■ **DIRECTIVE**:
Answer these from the passage on the corrugation member, marking each answer with its letter.
(a) Which three parts make up the moving mechanism 60S?
(b) In which rotation direction does the drive controller turn the first discharge roller 501 to send a sheet into the two-sided conveyance passage P3?
(c) Which guide face may the sheet's leading end part collide with during switching-back?

■ **SELECTED PASSAGE**:
--- START ---

As mentioned previously, in the embodiment, the drive controller 82 controls the driver 81, and thereby controls the rotation direction of the first discharge roller 501 of the pair of upper discharge rollers 50. When a sheet P is to be discharged and stacked on the second sheet discharge tray 242 (FIG. 1), the drive controller 82 rotates the first discharge roller 501 in the first rotation direction (the direction indicated by arrow D1 in FIG. 4). On the other hand, for a sheet P to be subjected to two-sided printing, with the leading end side of the sheet P (the downstream side in the discharge direction) exposed in the discharge space 24, the drive controller 82 stops the rotation of the first discharge roller 501. At this time, the trailing end side (the upstream-side end part in the discharge direction) of the sheet P is located between the third and fourth guide faces 153 and 154 in FIG. 2 in the upper discharge passage P1, and the sheet P is nipped at the nip portion of the pair of upper discharge rollers 50. Thereafter, the drive controller 82 rotates the first discharge roller 501 in the second rotation direction (the direction indicated by arrow D2 in FIG. 4). As a result, the sheet P is conveyed into the two-sided conveyance passage P3, and is then convened once again into the sheet conveyance passage PP, which is located on the upstream side of the transfer nip portion TP.

To improve the stackability of sheets P on the second sheet discharge tray 242, it is preferable that the corrugation member 60 corrugate the sheet P. Even if the sheet P is curled or tends to droop under its own weight, the corrugation member 60 holds the sheet P in a position substantially flat in the horizontal direction. On the other hand, when a sheet P is switched back to be conveyed into the two-sided conveyance passage P3, if the corrugation member 60 presses the sheet face of the sheet P, the sheet P may be crimped (waved), and this tends to cause a leading end part of the sheet P (a trailing end part of it in the discharge direction) to collide with the fifth guide face 155, producing abnormal noise. Also, when the region of the sheet P waved by the corrugation member 60 is pressed by the corrugation member 60 again during switching-back, abnormal noise may be produced.

To solve this problem, in the embodiment, the sheet conveying device 1S is provided with a moving mechanism 60S. The moving mechanism 60S has the function of moving, according to the rotation direction of the first discharge roller 501, the corrugation member 60 between a first position, in which it makes contact with the sheet face of the sheet P, and a second position, in which it is located above, away from, the nip portion of the pair of upper discharge rollers 50. The moving mechanism 60S is composed of the transmission gear 61, the torque limiter 62, and the rack portion 605, all of which have been mentioned previously.

With reference to FIG. 4, in a case where a sheet P is discharged onto the second sheet discharge tray 242, when the first discharge roller 501 is rotated in the first rotation direction, the engagement of the transmission gear 61 with the rack gear 605G causes the corrugation member 60 to move down (arrow D3 in FIG. 4). Eventually, the first and second abutting portions 604A and 606A of the corrugation member 60 make contact with a top end part of the right and left support portions 72 and 71 respectively. As a result, downward movement of the corrugation member 60 is restricted, and thus the transmission gear 61 is acted on by an increased rotation load. The torque limiter 62 then lets the first discharge roller 501 rotate idly relative to the transmission gear 61, and thus the transmission gear 61 stops rotating. The position that the corrugation member 60 takes as a result of having moved downward due to the engagement of the transmission gear 61 with the rack gear 605G in this way is defined as the first position. FIGS. 2 to 4 show the corrugation member 60 in a state located in the first position. In this state, as the first discharge roller 501 rotates, the sheet P continues being discharged, and meanwhile the corrugation member 60 in the first position corrugates the sheet P. This improves the stackability of the sheets P discharged onto the second sheet discharge tray 242.

--- END ---

■ **DATASET EXCERPT**:
--- START ---

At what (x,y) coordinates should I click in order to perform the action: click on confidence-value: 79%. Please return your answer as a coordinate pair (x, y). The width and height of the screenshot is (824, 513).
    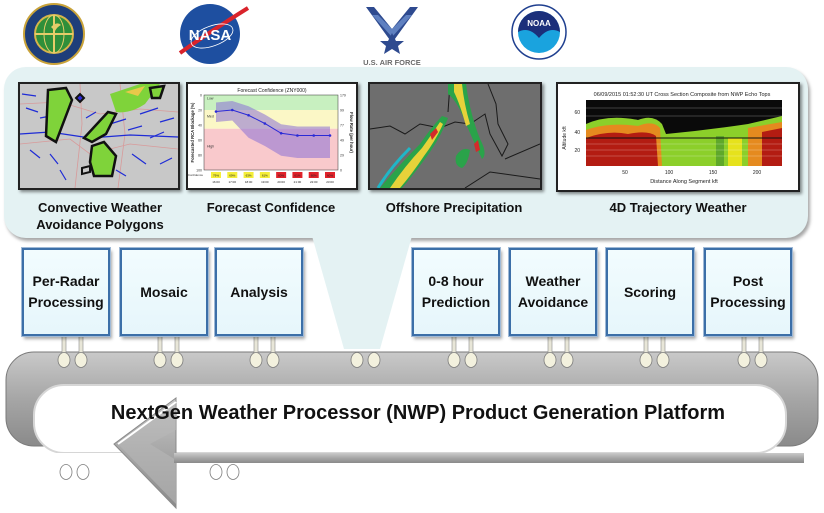
    Looking at the image, I should click on (216, 176).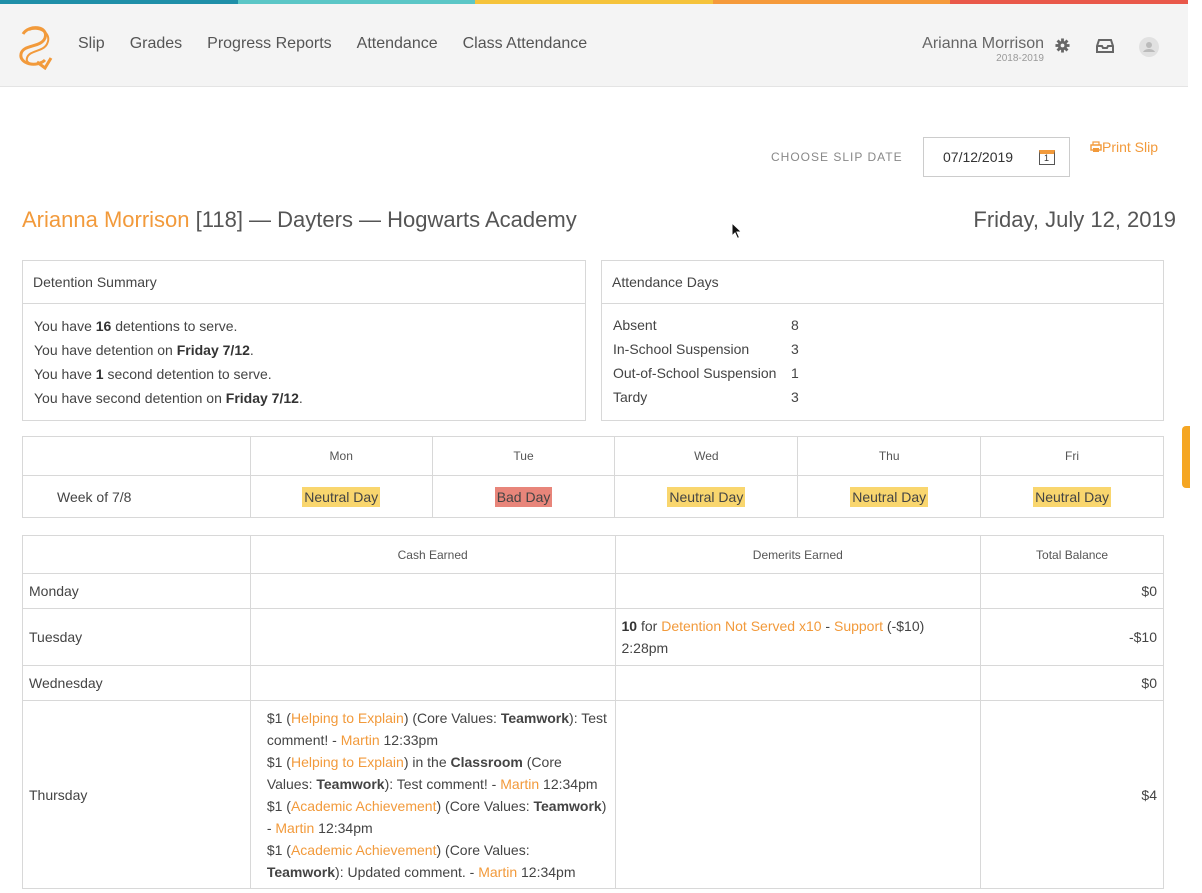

--- END ---

■ **RESULT BELOW**:
(a) The transmission gear 61, the torque limiter 62, and the rack portion 605.
(b) The second rotation direction, indicated by arrow D2 in FIG. 4.
(c) The fifth guide face 155.